As of June last year, poverty incidence in the country stood at 27.9 percent.

Balisacan said the very minimal reduction in poverty incidence from the 1990s level makes the 2015 goal difficult to achieve.

"It is not impossible [to bring down poverty incidence to 16.6 percent by 2015], but it is very challenging," Balisacan said.  "Therefore, we need to generate jobs of good quality," he added.

The bigger problem

Balisacan said that in the Philippines, underemployment is a bigger problem than unemployment, with the underemployment rate in April pegged at 19.2 percent, which is equivalent to 7.252 million Filipinos.

Being "underemployed" technically means that people have a job, but are either looking for additional jobs, new jobs with longer work hours, or additional work hours in their present jobs.

"I would like to see the underemployment rate reduced by about half to 10 percent," Balisacan on Friday said in a forum organized by the Foreign Correspondents Association of the Philippines.

"We also want to see an increase in the proportion of wage and salary workers to the total number of the employed," he added.

Balisacan said the Aquino administration was in the process of updating the Philippine Development Plan and would like to focus on programs and projects that would create decent jobs for the unemployed in the remainder of its term.
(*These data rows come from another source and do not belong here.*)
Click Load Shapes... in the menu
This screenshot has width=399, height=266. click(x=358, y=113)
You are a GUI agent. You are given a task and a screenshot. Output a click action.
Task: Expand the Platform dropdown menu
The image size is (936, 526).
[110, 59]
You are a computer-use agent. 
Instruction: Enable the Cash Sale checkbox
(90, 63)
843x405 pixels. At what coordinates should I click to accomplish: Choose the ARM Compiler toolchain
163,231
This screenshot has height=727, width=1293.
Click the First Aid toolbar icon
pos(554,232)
These programs and projects included more tourism-oriented infrastructure, a higher budget for education, and the streamlining of policies to boost the manufacturing sector, the economic manager said.

Conservative

Balisacan said the government is sticking to its 6 to 7 percent growth forecast this year despite the surprising 7.8 percent GDP leap in the first quarter, preferring to be conservative due to remaining economic uncertainties in the United States, Europe and China.

The economy was projected to grow between 6.5 percent and 7.5 percent next year, and 7 to 8 percent in 2015, he added.
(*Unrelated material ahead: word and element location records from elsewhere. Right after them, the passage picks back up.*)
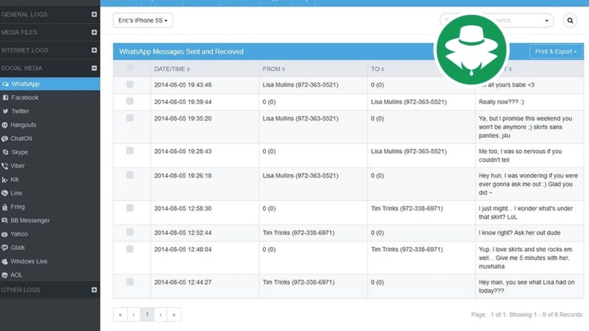The image size is (589, 331).
Task: Open Facebook logs in sidebar
Action: click(25, 97)
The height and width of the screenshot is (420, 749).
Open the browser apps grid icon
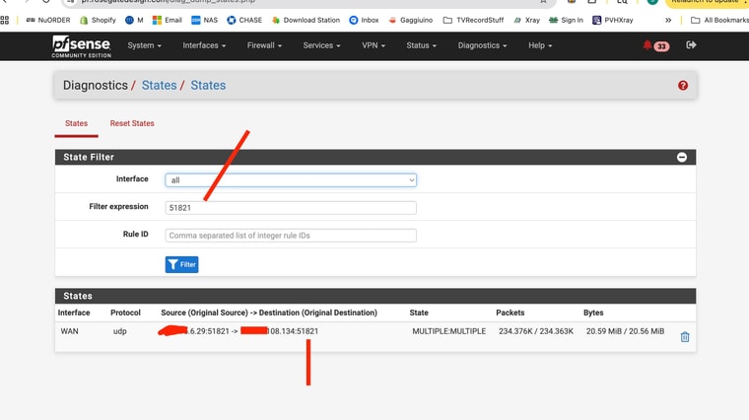pyautogui.click(x=5, y=20)
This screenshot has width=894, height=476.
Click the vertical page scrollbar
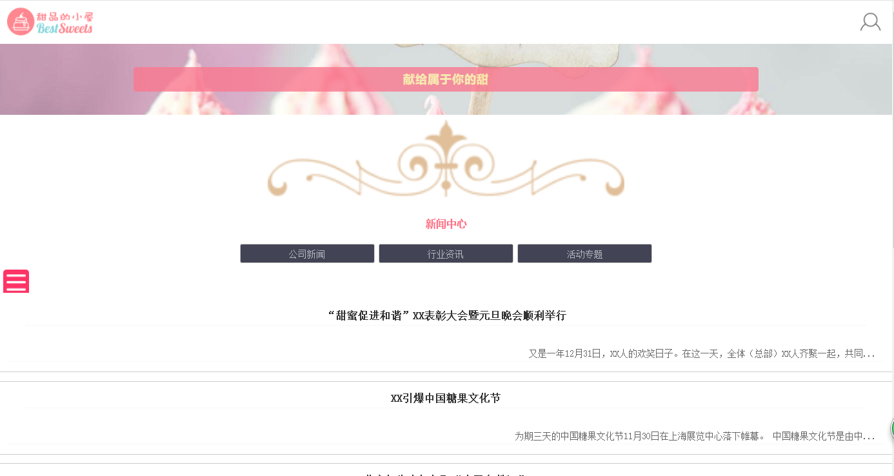[x=893, y=238]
Balisacan said infrastructure bottlenecks will be addressed and the economy diversified from dependence on consumption and services to one with stronger industries and investments.

The latest Labor Force Survey conducted by the National Statistics Office showed that the country's unemployment rate stood at 7.5 percent in April 2013, up from 6.9 percent in the same period last year.

Significant poverty incidence

But Balisacan said an unemployment rate in the 7-percent territory was not that bad, and that the country's high underemployment rate was the main reason that poverty incidence remains significant.

Data from the NSO showed that of 37.8 million Filipinos who had jobs during the period of the survey, 57.5 percent or at least 21.8 million fell under the category of "wage and salary earners." The rest were either unpaid family workers, self-employed, or employers in their own farms or businesses.